### Source extract
------------------------------------------------------------------------

What Must YOU Be?‘Musicians must make music, artists must paint, poets must write if they are to be ultimately at peace with themselves. What human beings can be, they must be. They must be true to their own nature.’
— Abraham Maslow“If you want to feel truly fulfilled, you need to realize your potential.”
So let’s reorient the way we’re thinking about the Columbia essay question with this in mind:
What are you GOOD AT?
How can you apply those strengths and specific, unique, distinctive abilities to something meaningful?
Meaningful work is a key driver of personal happiness in life.
The Columbia question isn’t asking, “What kind of flamboyant and out-there goal can you come up with to try to impress us?”
They’re asking, “Where can you add the most value? What are your unique abilities to contribute in your unique way, and how do you KNOW that this is going to fulfill you?”
Yup, a different approach entirely — and one that can let you shed massive light on WHO YOU ARE and what’s running the show underneath it.
Tossing out some fancy long-term career goal is not the key objective for you in tackling this question.

------------------------------------------------------------------------

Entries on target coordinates
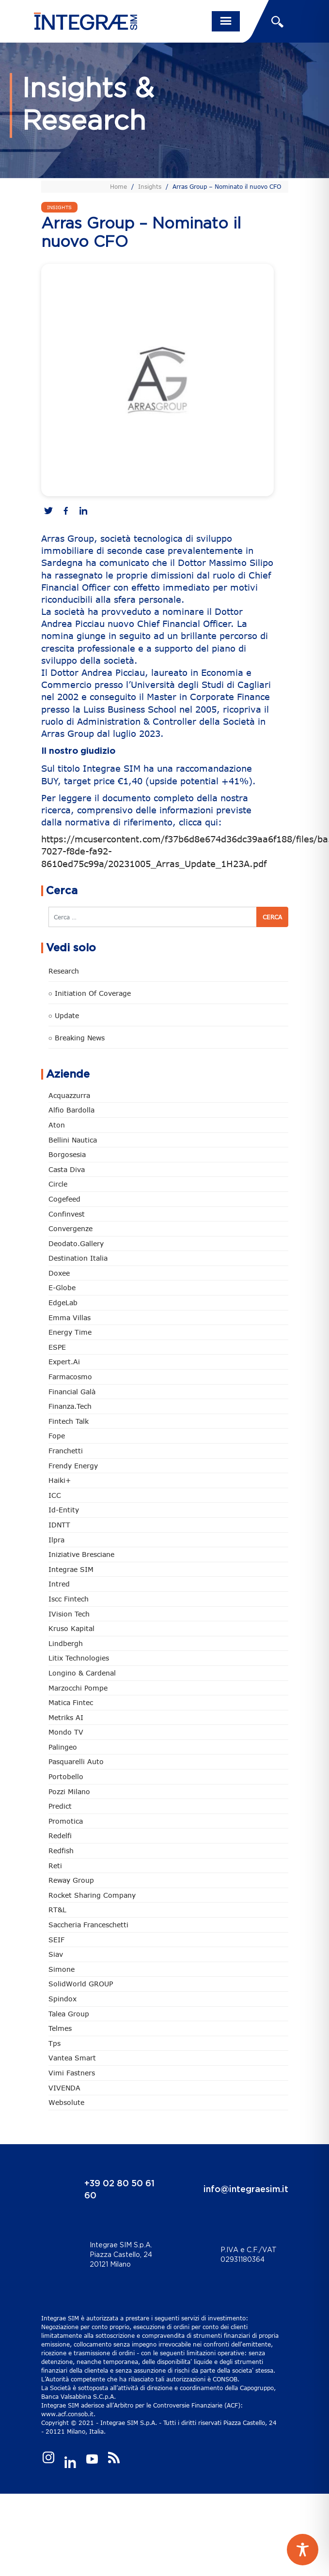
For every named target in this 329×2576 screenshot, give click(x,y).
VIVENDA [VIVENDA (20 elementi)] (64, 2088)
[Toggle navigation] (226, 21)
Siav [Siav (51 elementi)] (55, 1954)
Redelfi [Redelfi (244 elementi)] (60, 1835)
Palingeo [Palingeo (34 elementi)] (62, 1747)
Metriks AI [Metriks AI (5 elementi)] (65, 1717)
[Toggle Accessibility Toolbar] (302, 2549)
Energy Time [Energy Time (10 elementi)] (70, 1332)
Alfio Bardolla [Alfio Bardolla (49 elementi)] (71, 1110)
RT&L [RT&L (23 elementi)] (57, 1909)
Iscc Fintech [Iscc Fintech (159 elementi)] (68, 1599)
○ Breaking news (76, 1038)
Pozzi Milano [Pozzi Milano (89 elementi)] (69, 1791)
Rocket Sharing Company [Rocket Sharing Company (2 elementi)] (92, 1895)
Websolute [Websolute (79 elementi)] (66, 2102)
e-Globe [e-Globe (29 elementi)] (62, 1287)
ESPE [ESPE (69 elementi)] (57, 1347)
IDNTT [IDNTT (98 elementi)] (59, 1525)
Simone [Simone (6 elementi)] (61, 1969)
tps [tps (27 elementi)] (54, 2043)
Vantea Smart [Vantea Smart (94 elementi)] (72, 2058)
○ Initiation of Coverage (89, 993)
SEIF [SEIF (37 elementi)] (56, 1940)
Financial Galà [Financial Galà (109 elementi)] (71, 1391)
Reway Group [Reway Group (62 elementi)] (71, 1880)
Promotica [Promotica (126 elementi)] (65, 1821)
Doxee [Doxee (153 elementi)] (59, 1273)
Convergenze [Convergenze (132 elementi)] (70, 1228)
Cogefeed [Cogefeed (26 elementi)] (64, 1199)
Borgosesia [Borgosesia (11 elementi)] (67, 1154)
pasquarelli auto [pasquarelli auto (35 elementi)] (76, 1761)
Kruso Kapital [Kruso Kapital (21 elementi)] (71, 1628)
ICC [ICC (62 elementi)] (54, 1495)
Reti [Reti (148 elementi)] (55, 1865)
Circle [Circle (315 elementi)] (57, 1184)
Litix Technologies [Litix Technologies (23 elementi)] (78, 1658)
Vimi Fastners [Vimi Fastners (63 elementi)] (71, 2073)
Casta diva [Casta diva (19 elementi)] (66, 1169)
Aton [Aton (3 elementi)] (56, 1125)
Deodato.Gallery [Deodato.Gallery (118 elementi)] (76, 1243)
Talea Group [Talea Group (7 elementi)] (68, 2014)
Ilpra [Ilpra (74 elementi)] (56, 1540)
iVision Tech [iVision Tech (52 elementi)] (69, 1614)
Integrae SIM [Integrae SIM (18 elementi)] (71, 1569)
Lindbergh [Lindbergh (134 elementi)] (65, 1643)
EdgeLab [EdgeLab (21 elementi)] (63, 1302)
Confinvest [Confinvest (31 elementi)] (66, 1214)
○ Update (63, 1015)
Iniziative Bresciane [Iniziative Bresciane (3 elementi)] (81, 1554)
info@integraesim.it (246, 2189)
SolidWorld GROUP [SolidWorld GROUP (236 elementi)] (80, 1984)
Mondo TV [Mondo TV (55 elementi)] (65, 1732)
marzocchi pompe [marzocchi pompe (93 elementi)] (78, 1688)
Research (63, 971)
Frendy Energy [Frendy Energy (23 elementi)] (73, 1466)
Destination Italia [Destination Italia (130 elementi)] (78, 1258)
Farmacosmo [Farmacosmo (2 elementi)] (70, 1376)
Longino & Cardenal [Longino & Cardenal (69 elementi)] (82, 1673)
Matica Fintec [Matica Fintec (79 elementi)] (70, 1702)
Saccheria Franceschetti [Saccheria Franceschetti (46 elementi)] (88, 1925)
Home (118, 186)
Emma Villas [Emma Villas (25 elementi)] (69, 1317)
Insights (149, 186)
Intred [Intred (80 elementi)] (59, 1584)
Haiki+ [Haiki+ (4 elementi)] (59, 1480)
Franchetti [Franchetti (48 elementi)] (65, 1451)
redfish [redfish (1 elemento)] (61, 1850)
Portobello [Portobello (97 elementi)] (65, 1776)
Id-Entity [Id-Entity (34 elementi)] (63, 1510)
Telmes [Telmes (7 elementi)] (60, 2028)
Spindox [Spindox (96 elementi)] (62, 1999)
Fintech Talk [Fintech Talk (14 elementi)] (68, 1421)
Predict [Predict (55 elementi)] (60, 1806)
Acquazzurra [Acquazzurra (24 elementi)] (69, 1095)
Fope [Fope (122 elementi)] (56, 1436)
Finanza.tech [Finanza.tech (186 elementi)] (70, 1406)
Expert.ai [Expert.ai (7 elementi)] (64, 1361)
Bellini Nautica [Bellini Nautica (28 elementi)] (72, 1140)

------------------------------------------------------------------------

### What to work on
[1] Recast the paragraph of the passage on the Columbia essay question that begins "They’re asking" as a brief list of what it says the question asks.
[2] Carry the passage on the Columbia essay question further from the point where it stops.
The listing above was drawn from a source separate from the passage.

### Expected outputs
[1]
The Columbia question asks:
- Where you can add the most value
- What unique abilities you have to contribute in your own way
- How you know that this work will fulfill you

[2]
Conveying HOW YOU WANT TO ADD TO THIS WORLD — and why you feel that Columbia is the place that will let you do your best work to prepare for it — that’s how you’ll stand out from the me-too crowd.
Everyone and their sister will be writing this essay this year about how they want to become an entrepreneur. If that’s really truly your dream, then you can do that, too — but based on how they’ve phrased this question, the adcom is setting people up for a trap.
Saying you want to do a startup just because it’s the popular thing for everyone to say is not going to serve you well.
Saying you want to do a startup for good reason with evidence for how this is really your dream could have potential.
Or, spending some time to put some actual honest reflection into this exercise, and researching different career paths that are open to you, and exploring the full spectrum of options and how an MBA can prepare you for them…. That can be a real formula for success on this one.
HOWEVER.
We do have to also remind you that it’s not necessary to have goals with impact to get in to a top school like Columbia. If you are able to identify goals that are meaningful you, that you’re inspired by, that you’ve started to work towards already, then that can resonate nicely with the adcom.
But it also runs the risk of coming across as simply too manufactured — especially if you’ve not done anything tangible that bears any resemblance to that in the past. The adcom does want to know how you plan to get where you say you want to go. It needs to be grounded in reality.
Here’s some quick tips from Dean Scott LaRue at Michigan Ross, talking about how to get un-stuck in your career. These exercises can be useful for defining your goals for Columbia (or for Ross as well!).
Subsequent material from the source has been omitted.